For data engineers and researchers new to stream processing, this practical book provides a professional reference that focuses on Apache Heron. Authors Huijun Wu and Maosong Fu from Twitter provide the basic knowledge you need to get started with this real-time processing engine. Learn how Heron serves as a general-purpose, modular, and extensible platform that you can use to support common real-time analytics use cases.
Through the course of this book, you'll discover approaches for tackling challenges in stream processing systems and applications. You'll also understand how to build streaming applications that can benefit from Heron's robustness, high performance, adaptability to cloud environments, and ease of use.

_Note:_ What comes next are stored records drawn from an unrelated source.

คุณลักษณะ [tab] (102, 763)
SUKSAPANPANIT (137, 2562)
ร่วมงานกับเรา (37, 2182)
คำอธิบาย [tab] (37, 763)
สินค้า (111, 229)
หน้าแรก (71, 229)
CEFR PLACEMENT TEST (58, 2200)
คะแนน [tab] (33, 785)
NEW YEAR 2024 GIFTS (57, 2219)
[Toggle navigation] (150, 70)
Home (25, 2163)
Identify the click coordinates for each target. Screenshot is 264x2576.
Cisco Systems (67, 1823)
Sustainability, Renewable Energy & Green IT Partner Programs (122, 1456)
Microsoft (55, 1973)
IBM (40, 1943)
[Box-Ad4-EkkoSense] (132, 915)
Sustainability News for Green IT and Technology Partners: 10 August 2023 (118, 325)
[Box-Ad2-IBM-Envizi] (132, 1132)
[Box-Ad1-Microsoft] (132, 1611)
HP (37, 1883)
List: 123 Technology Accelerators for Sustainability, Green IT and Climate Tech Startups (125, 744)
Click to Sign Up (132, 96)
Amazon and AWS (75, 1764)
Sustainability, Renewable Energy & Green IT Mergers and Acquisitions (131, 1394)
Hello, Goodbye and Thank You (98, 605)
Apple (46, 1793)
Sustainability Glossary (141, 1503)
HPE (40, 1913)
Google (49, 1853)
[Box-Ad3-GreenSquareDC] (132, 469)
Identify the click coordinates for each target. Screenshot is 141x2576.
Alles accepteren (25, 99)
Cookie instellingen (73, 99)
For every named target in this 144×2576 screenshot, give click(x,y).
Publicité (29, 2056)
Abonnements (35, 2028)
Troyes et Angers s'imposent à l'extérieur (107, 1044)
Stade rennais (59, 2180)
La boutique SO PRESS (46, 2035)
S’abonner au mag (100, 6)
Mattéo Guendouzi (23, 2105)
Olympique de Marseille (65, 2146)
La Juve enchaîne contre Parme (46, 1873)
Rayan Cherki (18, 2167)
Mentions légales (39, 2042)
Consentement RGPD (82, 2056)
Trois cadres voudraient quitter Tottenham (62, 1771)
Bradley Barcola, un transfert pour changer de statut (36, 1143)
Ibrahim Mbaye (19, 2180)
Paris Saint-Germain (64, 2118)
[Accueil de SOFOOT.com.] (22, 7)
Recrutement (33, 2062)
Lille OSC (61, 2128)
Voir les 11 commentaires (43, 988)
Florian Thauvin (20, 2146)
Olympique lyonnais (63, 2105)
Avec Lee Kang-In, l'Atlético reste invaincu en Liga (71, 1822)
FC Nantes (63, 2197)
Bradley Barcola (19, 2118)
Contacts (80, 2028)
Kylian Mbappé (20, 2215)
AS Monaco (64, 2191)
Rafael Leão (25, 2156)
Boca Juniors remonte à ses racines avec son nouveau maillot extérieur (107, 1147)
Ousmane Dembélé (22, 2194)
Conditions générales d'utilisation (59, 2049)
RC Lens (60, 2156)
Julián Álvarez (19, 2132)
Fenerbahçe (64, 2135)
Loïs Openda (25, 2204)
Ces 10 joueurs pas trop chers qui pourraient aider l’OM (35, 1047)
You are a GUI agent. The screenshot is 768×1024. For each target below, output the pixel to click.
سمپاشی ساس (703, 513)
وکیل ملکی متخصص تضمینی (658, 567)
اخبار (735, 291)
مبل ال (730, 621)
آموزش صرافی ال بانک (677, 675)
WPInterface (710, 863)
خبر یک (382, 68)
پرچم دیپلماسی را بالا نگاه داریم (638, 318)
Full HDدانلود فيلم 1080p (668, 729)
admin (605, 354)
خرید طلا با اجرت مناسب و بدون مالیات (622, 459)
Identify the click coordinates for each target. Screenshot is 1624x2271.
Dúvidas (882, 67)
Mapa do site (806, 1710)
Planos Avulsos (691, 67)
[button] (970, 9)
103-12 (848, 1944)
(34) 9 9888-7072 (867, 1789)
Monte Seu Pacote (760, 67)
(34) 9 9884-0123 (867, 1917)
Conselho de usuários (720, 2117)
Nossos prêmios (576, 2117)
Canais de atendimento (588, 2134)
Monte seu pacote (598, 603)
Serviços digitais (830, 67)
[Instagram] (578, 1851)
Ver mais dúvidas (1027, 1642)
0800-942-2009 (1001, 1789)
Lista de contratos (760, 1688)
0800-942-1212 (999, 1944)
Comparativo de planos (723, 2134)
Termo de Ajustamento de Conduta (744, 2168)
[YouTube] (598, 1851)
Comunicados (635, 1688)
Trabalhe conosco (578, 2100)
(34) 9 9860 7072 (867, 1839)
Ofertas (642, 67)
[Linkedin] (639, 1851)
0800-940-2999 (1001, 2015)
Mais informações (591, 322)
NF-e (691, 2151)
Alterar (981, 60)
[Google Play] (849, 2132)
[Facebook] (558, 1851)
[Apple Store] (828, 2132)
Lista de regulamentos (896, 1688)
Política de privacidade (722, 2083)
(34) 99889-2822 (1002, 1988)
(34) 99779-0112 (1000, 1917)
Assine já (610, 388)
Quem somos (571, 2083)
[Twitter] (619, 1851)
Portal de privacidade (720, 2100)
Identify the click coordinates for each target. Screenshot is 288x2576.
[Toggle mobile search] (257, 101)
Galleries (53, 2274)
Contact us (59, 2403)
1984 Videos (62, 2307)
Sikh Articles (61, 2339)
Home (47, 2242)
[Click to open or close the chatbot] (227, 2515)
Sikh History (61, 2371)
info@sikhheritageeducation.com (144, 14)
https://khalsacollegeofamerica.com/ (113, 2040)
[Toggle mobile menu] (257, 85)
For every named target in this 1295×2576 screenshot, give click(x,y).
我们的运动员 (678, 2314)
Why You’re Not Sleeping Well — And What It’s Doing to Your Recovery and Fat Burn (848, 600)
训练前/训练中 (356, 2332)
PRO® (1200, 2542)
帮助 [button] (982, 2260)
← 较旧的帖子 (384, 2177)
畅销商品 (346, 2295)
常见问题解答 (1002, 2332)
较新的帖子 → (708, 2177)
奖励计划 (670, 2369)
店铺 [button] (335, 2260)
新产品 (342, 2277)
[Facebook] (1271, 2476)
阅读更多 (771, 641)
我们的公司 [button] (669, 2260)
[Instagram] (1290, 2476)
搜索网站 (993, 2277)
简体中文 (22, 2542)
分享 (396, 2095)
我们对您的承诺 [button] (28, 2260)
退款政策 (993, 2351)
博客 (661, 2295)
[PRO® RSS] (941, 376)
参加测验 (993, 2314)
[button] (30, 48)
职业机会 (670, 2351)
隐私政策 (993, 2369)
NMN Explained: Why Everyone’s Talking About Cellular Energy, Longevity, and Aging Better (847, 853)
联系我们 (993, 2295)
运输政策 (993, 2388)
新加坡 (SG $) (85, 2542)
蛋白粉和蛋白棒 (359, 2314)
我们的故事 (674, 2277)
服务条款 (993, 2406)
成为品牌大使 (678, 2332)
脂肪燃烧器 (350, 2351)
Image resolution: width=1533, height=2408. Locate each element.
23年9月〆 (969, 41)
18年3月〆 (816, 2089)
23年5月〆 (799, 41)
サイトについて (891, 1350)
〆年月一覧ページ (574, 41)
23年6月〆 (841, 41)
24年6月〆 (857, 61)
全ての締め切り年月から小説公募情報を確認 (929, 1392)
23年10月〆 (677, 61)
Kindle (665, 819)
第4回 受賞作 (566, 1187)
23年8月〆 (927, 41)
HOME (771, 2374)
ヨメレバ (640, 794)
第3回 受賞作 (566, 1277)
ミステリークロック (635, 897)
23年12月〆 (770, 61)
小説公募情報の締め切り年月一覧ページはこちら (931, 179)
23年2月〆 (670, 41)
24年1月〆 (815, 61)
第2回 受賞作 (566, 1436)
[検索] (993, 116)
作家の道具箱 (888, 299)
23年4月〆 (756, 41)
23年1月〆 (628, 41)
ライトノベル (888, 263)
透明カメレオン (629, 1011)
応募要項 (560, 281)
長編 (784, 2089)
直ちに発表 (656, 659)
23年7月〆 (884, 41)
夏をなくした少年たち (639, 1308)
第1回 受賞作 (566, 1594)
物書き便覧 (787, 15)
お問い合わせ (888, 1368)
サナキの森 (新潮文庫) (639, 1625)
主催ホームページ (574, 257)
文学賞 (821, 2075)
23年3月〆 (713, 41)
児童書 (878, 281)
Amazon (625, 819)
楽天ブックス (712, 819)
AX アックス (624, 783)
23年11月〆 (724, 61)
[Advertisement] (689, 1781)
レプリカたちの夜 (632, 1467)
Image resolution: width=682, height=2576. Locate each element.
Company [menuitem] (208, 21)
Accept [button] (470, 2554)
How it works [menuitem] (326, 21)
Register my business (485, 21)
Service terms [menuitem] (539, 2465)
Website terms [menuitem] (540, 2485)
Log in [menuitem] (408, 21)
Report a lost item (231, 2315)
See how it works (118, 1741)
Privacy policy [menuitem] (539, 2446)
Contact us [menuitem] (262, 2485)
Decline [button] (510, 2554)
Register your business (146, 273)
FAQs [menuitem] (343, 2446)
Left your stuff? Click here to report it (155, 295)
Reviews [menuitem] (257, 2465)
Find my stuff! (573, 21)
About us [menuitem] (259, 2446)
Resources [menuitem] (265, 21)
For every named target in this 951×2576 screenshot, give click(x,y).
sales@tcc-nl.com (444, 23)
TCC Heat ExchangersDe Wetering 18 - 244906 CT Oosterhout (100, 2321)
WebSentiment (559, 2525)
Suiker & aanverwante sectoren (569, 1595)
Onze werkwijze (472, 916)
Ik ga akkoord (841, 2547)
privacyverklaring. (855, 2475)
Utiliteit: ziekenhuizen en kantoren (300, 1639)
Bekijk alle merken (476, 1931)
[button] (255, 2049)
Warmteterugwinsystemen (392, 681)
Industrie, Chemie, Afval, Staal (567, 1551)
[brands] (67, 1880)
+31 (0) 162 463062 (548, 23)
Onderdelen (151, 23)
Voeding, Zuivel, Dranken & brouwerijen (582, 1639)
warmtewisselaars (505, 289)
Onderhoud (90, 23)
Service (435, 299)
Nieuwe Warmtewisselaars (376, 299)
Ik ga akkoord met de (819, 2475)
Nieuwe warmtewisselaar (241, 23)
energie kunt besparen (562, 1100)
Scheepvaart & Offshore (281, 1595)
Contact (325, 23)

With this book, you'll examine:
A complete study path that shows you how to develop stream processing systems
Heron's data model, system, topology submission process, architecture, and components
How to compile the Heron source code
Methods for migrating Apache Storm's topology to Heron
Heron components, including state manager, scheduler, topology master, stream manager, instance, metrics manager, and metrics cache
Heron tools, including tracker, UI, and explorer
New features, such as health manager, Python topology, delivery semantics, and API server
Author Biography
Huijun Wu (https: //www.linkedin.com/in/huijunwu/) is an engineer working at Twitter, Inc. He got his Ph.D. in the School of Computing Informatics and Decision Systems Engineering at Arizona State University. He worked for Microsoft, ARRIS and Alcatel Lucent, and has accumulated abundant project development experience. In this book, he will share the experience accumulated from Heron project.
Maosong Fu (https: //www.linkedin.com/in/maosong-fu-6 3471a34/) is the Engineering Manager for Real-Time Compute Team at Twitter.
He is the author of a few publications in the distributed area and has a master's degree from Carnegie Mellon University and bachelor's from HuazhongUniversity of Science and Technology.